How is this person walking? LoL. I can't believe they did bilateral. Is this op note correct? Hah. Can we see the op redacted? Is it dictated correctly? I would be checking with my surgeon on this. Especially if it veers away from their normal cases.

You are correct, take the 51 modifiers off. Medicare doesn't want 51.

If IP joint amputation 28825. Not 28820, that is MTP. Was it the DIP? It would have to be if a hammertoe was done at the same toe on the PIP. I have never seen this done; this is odd. How/why would they do this on the same toe?

You would not modifier 50.

My opinion: The T modifiers should be enough. That is the point of them, you are indicating the anatomical location/modifier. Make sure the correct dx codes are on each line. *Maybe* an X to show the 28825 was at the DIP and the 28285 on the same toe was PIP, but I don't even know if you need that either. Run it through your edit checker/encoder like this - it's clean.

28285-T2
28285-T3
28285-T7
28285-T8
28825-T2

p.s. that biller needs more training or not to be doing multi-line foot and ankle cases. :) :) :)
 
I know it's unusual. Dr was planning on doing arthrodesis of 3rd bilat toes and the amputation of the LT 3rd toe, but he was admitted to hospital 3 days later w/ a worsening infection of a diabetic ulcer on the LT 3rd toe. He was discharged and able to ambulate in surgical shoes and a walker to tolerance but was to remain NWB as much as possible.

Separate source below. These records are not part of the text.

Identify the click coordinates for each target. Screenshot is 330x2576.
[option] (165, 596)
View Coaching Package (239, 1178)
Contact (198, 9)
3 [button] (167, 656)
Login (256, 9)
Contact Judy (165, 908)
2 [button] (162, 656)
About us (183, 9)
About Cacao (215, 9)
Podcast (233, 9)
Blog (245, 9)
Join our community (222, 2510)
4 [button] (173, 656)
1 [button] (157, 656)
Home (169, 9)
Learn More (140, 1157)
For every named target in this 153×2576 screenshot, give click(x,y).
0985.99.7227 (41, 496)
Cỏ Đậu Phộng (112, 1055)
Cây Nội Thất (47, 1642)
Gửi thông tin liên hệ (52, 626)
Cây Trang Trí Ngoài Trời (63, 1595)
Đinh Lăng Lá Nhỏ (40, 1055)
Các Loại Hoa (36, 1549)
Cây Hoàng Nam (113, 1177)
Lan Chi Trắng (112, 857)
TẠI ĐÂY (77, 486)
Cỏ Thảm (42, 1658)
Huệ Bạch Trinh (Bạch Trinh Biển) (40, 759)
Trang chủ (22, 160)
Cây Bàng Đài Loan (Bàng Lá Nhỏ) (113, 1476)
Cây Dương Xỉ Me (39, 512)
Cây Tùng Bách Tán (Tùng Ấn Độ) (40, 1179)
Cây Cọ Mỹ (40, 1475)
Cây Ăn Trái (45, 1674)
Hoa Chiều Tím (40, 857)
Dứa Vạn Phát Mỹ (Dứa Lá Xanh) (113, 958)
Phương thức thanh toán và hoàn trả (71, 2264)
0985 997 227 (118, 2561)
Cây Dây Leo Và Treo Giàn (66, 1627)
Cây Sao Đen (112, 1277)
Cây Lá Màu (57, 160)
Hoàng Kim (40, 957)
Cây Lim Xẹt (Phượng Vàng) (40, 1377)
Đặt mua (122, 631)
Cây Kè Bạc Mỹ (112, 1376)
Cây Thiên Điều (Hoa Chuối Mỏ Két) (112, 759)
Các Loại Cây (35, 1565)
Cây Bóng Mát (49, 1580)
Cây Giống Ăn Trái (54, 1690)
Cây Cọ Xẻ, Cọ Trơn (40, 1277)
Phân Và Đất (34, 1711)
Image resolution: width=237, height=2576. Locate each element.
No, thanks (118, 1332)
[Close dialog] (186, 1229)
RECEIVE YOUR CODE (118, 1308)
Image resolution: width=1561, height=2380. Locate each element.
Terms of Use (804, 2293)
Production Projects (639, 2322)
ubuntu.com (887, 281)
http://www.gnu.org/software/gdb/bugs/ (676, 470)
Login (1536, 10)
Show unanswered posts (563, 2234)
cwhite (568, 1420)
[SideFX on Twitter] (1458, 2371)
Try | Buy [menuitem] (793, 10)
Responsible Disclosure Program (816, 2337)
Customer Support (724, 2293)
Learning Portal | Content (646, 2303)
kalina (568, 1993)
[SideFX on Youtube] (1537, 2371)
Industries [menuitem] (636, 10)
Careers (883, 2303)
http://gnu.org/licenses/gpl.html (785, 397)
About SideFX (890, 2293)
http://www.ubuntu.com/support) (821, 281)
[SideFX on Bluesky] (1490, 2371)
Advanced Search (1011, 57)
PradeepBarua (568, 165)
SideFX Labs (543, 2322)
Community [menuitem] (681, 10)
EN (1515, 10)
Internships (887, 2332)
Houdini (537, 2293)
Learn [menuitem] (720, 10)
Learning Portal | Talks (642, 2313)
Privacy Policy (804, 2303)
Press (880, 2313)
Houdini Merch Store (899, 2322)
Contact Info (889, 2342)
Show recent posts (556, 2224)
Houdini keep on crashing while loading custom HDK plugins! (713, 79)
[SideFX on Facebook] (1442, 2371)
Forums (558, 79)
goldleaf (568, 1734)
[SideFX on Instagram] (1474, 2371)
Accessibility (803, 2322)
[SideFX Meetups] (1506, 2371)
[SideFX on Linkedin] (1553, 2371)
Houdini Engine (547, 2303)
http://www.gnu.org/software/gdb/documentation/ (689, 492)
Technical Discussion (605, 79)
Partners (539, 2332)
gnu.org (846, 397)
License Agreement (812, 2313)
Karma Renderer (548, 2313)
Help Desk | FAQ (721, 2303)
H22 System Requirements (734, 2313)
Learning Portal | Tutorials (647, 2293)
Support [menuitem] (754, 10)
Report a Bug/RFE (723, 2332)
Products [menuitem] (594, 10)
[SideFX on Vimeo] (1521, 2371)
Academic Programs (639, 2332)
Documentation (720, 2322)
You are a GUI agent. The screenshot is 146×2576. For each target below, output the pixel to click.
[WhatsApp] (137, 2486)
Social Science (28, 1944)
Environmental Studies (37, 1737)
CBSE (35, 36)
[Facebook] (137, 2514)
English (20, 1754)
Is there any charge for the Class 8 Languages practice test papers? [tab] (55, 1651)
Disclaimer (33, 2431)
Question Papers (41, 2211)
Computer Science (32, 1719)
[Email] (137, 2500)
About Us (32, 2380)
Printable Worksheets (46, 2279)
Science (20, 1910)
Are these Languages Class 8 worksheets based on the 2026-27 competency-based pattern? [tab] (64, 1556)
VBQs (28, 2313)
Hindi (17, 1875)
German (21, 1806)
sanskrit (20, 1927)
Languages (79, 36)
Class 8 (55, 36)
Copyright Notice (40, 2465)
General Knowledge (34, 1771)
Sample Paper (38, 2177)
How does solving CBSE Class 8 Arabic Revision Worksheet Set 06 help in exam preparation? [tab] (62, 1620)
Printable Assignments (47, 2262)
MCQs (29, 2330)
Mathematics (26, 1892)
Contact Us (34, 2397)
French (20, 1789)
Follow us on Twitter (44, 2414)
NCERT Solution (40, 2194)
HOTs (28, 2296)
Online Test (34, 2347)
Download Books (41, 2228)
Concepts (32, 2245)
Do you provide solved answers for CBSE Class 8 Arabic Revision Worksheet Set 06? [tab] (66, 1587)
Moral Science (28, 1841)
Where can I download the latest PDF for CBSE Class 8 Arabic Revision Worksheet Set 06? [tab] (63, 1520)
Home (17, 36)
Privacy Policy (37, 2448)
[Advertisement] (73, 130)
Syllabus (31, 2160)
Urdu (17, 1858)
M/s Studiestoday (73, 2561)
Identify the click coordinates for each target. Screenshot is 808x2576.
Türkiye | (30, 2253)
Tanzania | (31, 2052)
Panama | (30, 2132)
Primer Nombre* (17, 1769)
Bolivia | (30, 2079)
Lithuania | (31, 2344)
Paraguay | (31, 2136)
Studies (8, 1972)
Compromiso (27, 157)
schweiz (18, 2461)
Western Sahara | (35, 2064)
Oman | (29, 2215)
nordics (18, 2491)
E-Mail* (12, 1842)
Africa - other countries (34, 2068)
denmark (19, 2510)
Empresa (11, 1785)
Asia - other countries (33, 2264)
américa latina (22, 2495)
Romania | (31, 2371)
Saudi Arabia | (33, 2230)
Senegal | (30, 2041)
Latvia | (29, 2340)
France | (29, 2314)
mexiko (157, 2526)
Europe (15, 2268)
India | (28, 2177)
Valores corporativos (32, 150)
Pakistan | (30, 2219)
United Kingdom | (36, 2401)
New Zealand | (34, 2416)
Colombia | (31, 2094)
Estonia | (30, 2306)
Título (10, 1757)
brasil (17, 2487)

When I run the codes through the Codify claim scrubber, it tells me to bill a 50 on 28285 if performed bilaterally, likely because it's got a 1 Bilat indicator. If Medicare processed the codes with the 59 initially, I'm surprised, but maybe that's the modifier they're missing because they initially denied the other two instances of 28285 billed w/out a 59?

So, Amy I agree, maybe bill by line item and the X where necessary?
 
I did run it through the claim scrubber as follows, and checked Medicare as primary payer, and it advises me "If you are reporting a bilateral procedure, append modifier 50 to 28285" although it says low severity for that issue.

28825.T2 - M86.172
28285.T2 - M20.42
28285.T3 - M20.42
28285.T7 - M20.41
28285.T8 - M20.41
 
I did run it through the claim scrubber as follows, and checked Medicare as primary payer, and it advises me "If you are reporting a bilateral procedure, append modifier 50 to 28285" although it says low severity for that issue.

28825.T2 - M86.172
28285.T2 - M20.42
28285.T3 - M20.42
28285.T7 - M20.41
28285.T8 - M20.41
I would do it like this with no 50s and no 59s. The Ts are it. There are not NCCI edits against a code and itself and there is no NCCI edit with 28825/28285. 59 not required. If it still kicks out you might need X.